**SHORT EXERCISE**
Report every line in the records below that contains the string "agent". Case counts.
———
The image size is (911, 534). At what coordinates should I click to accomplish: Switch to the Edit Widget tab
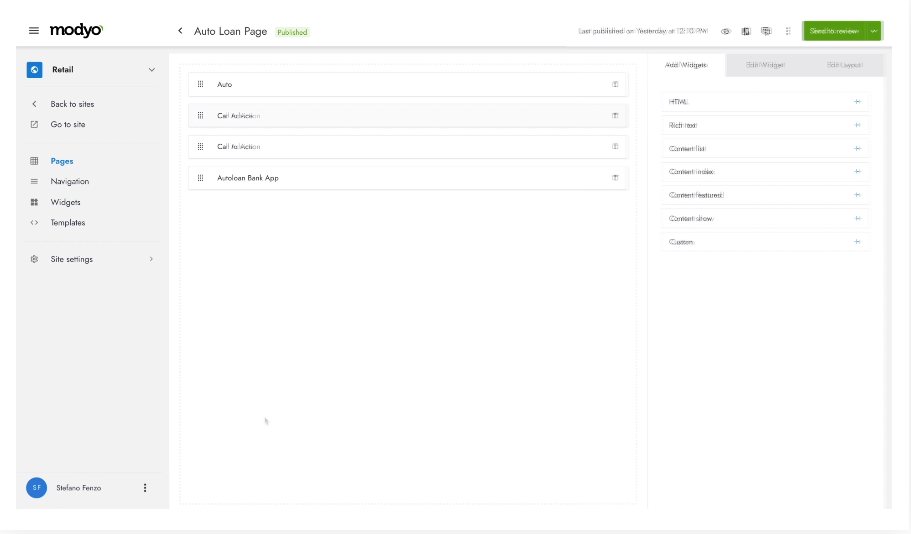(x=765, y=65)
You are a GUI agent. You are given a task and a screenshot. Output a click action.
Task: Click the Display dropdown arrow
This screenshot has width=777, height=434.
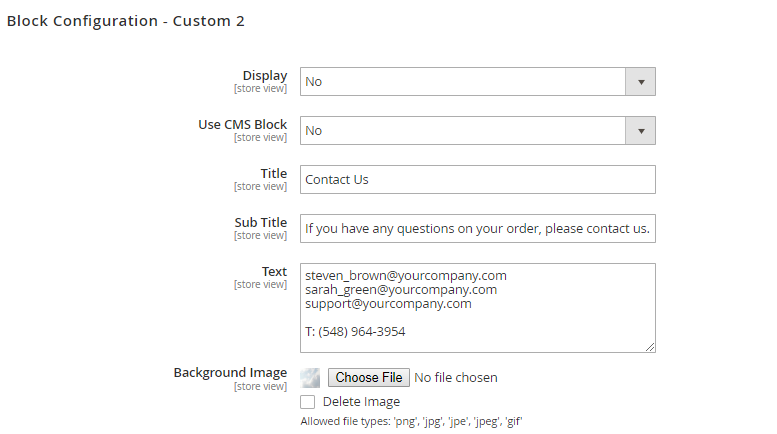point(640,82)
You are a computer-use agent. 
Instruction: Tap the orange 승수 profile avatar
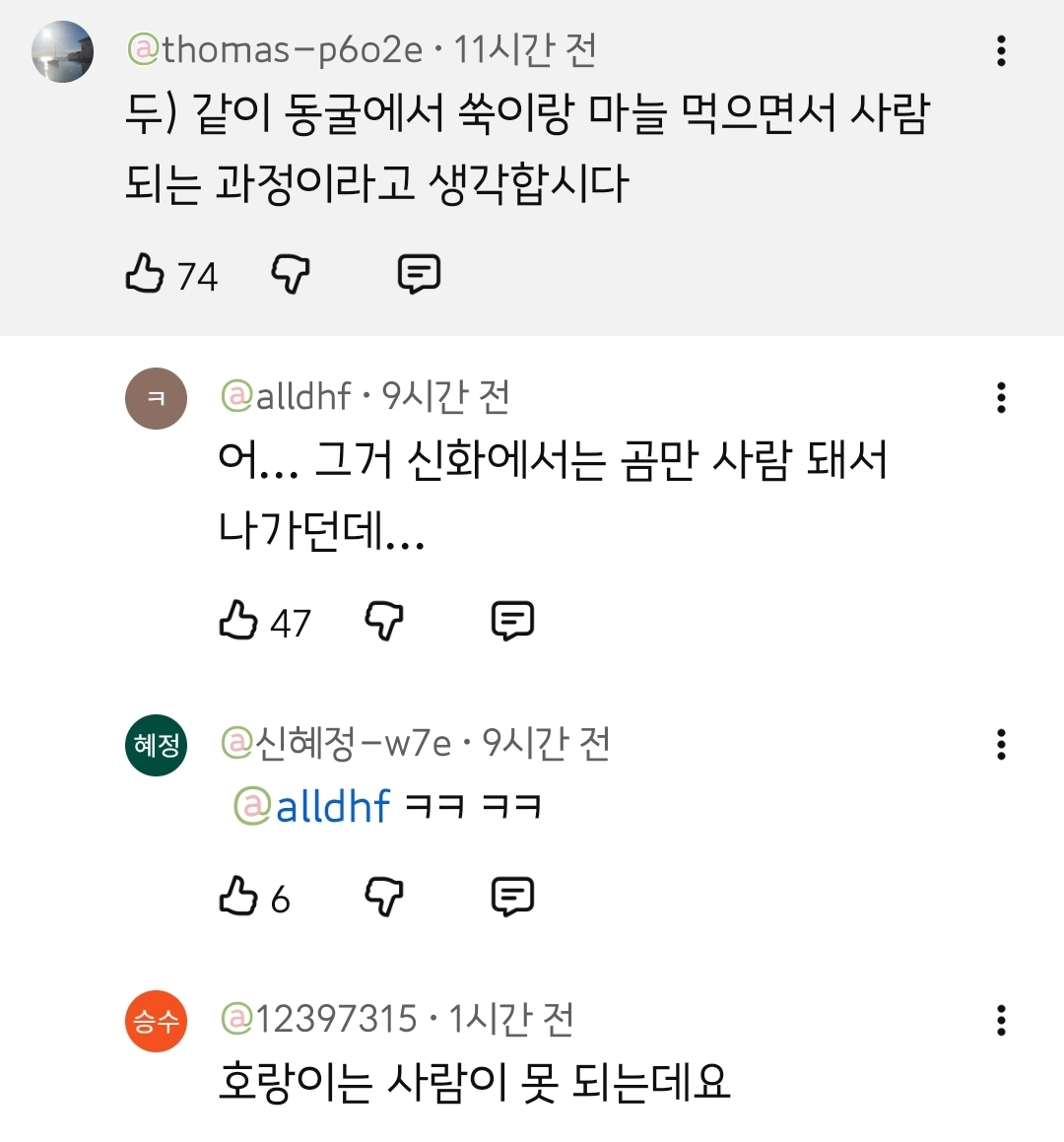pyautogui.click(x=156, y=1021)
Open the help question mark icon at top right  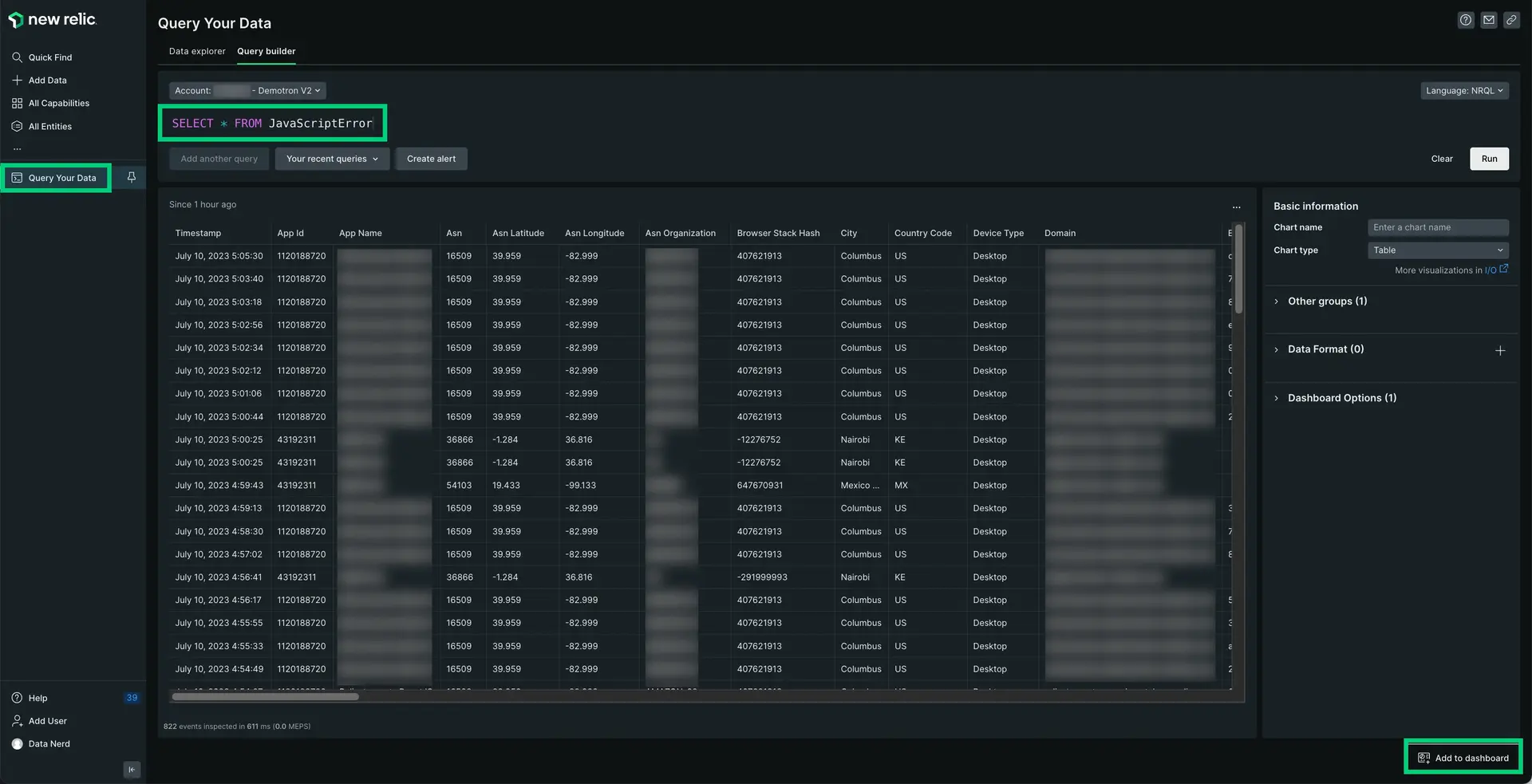pos(1466,21)
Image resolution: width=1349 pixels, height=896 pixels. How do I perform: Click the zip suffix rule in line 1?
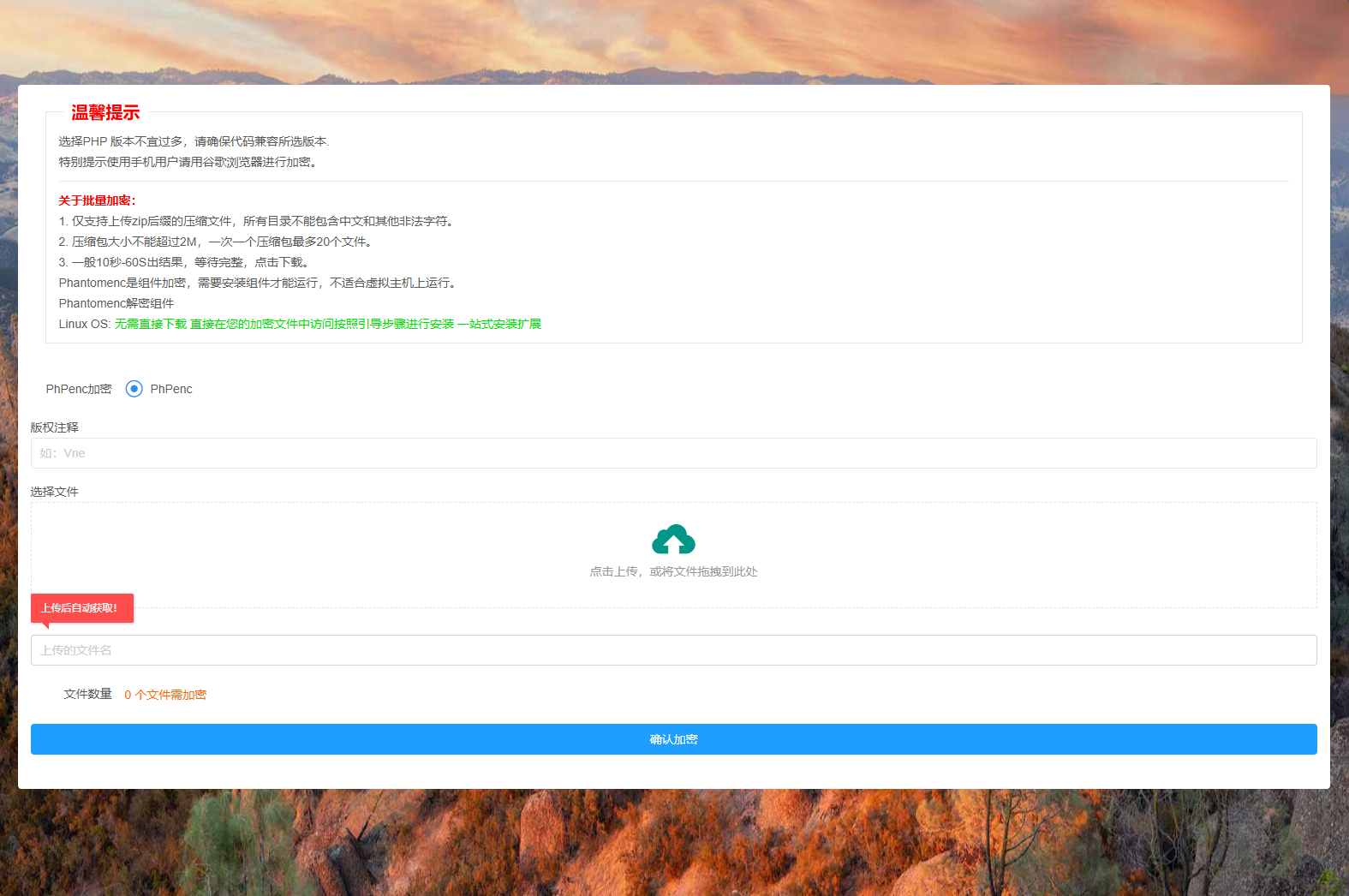click(x=257, y=221)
———
**EXERCISE RESULT**
You are a GUI agent. You are given a task and a screenshot. Output a click action.
You are a computer-use agent. 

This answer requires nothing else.